Recently I blogged about Lady Caroline Blanche Lindsay, ‘the epitome of the cultured and fashionable aesthetic woman’ in the nineteenth century, and the writer of a collection of poems on Venice: From a Venetian Balcony: And Other Poems. Today I’m sharing with you one of my favourites. Venice has always seemed to me a magical place, and this poem really encapsulates the ethereal beauty and romantic air of the city, which I so enjoyed describing in The Echoes of Love.
Venetian Spell
O spell of dawn!
From opal skies a roseate mist floats out,
And slowly wraps the towers and domes about.

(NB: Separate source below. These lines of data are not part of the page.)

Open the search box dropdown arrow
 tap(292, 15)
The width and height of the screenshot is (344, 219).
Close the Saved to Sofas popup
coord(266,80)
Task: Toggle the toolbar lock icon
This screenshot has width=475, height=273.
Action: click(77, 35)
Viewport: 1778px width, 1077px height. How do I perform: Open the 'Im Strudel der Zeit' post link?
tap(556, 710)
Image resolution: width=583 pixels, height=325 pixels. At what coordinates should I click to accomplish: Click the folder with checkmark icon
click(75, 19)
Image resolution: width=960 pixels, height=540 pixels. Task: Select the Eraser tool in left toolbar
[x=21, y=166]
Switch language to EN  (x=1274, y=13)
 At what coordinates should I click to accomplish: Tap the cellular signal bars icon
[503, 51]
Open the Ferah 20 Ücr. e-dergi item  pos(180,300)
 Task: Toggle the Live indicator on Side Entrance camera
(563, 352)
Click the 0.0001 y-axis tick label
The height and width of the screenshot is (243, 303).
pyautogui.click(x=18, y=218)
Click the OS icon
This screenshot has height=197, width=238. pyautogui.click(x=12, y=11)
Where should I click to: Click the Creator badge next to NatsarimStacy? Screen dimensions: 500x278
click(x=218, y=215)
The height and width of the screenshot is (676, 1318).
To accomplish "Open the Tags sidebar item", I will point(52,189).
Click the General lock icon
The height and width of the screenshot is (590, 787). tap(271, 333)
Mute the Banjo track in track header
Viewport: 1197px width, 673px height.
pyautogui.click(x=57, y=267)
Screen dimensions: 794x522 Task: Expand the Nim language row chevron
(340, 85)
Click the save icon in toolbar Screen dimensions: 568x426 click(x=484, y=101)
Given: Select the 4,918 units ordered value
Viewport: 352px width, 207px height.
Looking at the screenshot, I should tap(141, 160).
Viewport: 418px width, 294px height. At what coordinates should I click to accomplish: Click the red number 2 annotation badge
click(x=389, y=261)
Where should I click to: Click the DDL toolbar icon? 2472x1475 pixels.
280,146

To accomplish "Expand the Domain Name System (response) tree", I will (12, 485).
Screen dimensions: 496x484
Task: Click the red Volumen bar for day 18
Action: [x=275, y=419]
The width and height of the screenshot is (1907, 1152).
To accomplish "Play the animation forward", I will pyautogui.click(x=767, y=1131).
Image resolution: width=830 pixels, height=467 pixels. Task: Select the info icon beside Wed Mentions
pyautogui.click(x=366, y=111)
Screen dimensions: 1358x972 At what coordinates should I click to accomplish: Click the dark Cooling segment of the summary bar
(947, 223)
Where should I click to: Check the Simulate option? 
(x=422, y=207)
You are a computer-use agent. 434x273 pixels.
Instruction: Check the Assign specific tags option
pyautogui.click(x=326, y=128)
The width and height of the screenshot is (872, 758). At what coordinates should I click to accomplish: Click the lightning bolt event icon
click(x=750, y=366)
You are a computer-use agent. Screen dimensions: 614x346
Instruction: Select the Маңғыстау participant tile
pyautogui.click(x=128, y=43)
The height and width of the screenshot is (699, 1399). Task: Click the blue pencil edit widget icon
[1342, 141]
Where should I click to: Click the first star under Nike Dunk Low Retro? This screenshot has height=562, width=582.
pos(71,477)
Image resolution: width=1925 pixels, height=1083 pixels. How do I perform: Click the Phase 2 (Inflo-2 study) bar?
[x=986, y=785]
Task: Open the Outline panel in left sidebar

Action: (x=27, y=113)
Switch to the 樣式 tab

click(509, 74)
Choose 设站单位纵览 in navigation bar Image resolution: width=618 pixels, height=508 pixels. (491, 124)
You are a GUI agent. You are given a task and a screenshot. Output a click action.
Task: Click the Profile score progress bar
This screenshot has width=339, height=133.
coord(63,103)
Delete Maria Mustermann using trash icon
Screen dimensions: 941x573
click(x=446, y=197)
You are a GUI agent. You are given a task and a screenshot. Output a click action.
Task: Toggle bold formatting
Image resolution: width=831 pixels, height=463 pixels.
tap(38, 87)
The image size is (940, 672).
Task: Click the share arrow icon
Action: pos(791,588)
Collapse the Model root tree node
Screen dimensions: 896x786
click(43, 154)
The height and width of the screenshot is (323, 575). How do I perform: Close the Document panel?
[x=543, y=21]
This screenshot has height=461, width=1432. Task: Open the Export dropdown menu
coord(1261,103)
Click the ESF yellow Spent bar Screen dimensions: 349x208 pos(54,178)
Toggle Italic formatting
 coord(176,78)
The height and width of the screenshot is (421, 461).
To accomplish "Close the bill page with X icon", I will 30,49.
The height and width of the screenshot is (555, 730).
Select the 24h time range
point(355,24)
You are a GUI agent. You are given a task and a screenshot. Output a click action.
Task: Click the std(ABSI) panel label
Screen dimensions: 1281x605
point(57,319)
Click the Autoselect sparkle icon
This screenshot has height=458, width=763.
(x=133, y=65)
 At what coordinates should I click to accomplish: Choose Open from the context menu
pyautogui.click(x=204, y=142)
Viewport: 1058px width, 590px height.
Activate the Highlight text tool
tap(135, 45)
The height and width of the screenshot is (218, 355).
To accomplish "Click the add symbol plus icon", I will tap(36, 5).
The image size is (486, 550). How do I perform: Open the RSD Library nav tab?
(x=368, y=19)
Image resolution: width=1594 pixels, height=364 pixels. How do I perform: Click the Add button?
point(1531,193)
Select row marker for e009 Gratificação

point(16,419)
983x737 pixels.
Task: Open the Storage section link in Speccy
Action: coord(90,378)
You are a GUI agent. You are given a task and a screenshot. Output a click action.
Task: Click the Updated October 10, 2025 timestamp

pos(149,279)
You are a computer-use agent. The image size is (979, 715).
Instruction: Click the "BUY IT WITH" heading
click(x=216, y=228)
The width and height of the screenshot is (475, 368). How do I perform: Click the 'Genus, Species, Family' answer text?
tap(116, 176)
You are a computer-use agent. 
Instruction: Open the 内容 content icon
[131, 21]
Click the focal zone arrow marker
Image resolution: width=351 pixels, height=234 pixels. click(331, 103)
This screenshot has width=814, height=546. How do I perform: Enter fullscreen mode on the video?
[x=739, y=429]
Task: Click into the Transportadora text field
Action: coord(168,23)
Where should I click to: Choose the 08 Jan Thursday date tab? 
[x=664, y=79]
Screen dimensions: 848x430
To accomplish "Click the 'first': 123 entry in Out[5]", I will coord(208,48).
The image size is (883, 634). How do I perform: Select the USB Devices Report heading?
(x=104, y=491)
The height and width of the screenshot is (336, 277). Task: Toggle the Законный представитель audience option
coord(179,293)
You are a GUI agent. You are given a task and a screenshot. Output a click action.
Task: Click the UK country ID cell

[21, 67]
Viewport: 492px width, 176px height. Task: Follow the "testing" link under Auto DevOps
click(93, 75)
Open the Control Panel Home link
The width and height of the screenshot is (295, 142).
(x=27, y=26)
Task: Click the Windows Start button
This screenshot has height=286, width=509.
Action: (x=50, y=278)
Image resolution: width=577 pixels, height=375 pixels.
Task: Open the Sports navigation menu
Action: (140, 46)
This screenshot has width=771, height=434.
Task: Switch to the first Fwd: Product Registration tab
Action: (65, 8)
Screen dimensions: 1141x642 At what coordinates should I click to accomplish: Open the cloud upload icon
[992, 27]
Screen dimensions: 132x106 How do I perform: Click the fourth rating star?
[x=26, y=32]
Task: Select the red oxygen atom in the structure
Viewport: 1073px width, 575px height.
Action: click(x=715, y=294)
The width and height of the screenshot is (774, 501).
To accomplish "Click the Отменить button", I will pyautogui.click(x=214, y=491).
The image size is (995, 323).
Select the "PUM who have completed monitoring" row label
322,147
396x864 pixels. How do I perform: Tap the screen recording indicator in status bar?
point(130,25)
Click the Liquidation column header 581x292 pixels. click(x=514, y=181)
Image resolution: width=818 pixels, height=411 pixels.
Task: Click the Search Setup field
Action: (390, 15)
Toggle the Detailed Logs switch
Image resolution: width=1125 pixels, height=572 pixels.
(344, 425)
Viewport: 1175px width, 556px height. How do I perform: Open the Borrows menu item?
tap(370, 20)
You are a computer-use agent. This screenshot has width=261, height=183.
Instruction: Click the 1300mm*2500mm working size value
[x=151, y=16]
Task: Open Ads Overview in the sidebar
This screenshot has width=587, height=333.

All Venice sleeps — nay, yonder a black barge
Slides to the open from the dusky marge.
O spell of silence!
Peace of mind and soul — the plash of oars,
Perchance a distant bell from island shores;
Upon the glassy stillness of the mere
No other sound to vex a fretful ear.
O spell of age!
Historic scenes and names and memories
Are bulwarks of the city in the seas;
Each palace is a book, a scroll each wall —
The sculptured poems hold our hearts in thrall.
O spell of night!
First wanness, then the blue, then sudden dark;
Quiv’ring reflection from each tiny spark;
The water makes a mirror for the moon,
The heavens become a star-beflecked lagoon.
O spell of beauty!
Like the goddess of grey legend-lore,
Cypris or Hulda, sung in runes of yore,
She — Venice — binds men with a magic chain —
Her slaves, that gave an hour, through life remain.